Though I rarely send more than one invoice per month. If you send a lot, I can
imagine some specialized software may pay off. For me, however, that would be
overkill.

------
mitchgillespie
If you're looking for an invoicing tool that is completely integrated with
your accounting check out Wave.

www.waveapps.com/invoicing

It is surprisingly free invoicing tool that also accepts credit card payments
(powered by Stripe). Wave provides a full featured small business eco-system
that you will also likely enjoy.

------
alexgaribay
Harvest seems to accomplish what you are looking for. You'll have to use
either Paypal or Stripe to accept payments. And there is add-ons to integrate
with some accounting software but you'd to check for your accounting software.
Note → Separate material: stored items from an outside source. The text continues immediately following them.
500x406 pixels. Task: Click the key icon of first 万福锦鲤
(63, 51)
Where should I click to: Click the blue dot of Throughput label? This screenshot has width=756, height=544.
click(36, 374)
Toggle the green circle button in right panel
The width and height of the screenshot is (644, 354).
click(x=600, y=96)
[http://getharvest.com](http://getharvest.com)

------
iambot
Checkout [http://invoiceomatic.io/](http://invoiceomatic.io/) its a free
invoice and reminder service provided by
[http://ww.freeagent.com](http://ww.freeagent.com) as part of their marketing,
onboarding, but its great and spam free.

------
23andwalnut
I built [http://duetapp.com](http://duetapp.com) for invoicing (and project
management)

------
tectonic
I unabashedly recommend [http://mavenlink.com](http://mavenlink.com)

------
orchdork10159
[http://pancakeapp.com](http://pancakeapp.com)

------
workhere-io
[http://tradeshift.com](http://tradeshift.com)

------
wikwocket
Excel and email. Works okay for small needs. :)

------
stephenhacking
Freshbooks.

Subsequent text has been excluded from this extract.